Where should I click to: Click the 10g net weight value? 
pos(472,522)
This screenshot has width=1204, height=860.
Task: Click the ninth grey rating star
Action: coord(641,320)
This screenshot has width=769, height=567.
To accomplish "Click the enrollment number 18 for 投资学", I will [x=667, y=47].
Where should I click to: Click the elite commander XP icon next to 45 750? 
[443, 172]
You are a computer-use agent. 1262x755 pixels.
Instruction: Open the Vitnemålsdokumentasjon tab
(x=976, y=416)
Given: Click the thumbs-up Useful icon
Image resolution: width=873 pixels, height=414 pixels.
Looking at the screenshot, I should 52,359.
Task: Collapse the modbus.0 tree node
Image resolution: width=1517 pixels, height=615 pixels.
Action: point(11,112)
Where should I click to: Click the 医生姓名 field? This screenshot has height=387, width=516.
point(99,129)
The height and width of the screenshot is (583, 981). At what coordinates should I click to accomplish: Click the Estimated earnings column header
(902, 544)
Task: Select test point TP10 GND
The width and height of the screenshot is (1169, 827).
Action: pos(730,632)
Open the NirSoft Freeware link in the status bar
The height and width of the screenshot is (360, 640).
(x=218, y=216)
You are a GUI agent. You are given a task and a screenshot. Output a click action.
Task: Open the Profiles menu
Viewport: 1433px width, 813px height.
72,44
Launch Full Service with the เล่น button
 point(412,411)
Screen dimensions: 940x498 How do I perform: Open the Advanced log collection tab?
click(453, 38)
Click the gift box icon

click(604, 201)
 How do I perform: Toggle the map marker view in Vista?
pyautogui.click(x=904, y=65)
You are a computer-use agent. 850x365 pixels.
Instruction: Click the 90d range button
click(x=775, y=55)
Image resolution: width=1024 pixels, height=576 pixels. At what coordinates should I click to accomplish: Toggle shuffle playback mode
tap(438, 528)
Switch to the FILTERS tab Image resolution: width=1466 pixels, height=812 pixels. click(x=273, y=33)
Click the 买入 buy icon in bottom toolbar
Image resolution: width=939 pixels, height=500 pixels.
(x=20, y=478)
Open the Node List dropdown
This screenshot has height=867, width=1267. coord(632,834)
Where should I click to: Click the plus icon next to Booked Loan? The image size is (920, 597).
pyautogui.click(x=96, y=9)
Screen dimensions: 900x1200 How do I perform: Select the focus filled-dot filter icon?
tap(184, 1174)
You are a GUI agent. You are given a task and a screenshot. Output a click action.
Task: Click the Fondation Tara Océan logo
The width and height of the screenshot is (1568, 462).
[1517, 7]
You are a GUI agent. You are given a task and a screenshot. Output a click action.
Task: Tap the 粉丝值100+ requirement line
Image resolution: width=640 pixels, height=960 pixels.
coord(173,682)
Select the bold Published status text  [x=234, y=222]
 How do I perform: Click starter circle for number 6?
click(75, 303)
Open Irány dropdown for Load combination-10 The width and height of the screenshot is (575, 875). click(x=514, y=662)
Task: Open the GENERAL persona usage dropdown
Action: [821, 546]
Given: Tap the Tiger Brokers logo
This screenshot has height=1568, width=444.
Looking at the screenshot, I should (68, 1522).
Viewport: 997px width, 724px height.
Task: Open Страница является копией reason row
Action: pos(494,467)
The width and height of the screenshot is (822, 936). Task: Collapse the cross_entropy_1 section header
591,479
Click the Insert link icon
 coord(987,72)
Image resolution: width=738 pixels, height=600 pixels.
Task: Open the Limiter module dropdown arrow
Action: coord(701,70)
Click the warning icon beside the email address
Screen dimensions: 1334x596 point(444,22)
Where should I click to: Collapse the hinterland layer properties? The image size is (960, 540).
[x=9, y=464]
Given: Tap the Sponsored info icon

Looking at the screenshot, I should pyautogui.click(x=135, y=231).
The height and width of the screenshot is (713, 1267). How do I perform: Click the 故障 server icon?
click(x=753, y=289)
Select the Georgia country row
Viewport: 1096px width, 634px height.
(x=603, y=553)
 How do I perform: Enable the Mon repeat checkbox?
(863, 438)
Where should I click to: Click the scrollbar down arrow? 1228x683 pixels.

+---+

> [TASK GOAL]: Go through the records above and return every line that holds the string "computer".

> [COMPLETED TASK]:
You are a computer-use agent. 1262x755 pixels.
You are a computer-use agent. 850x365 pixels.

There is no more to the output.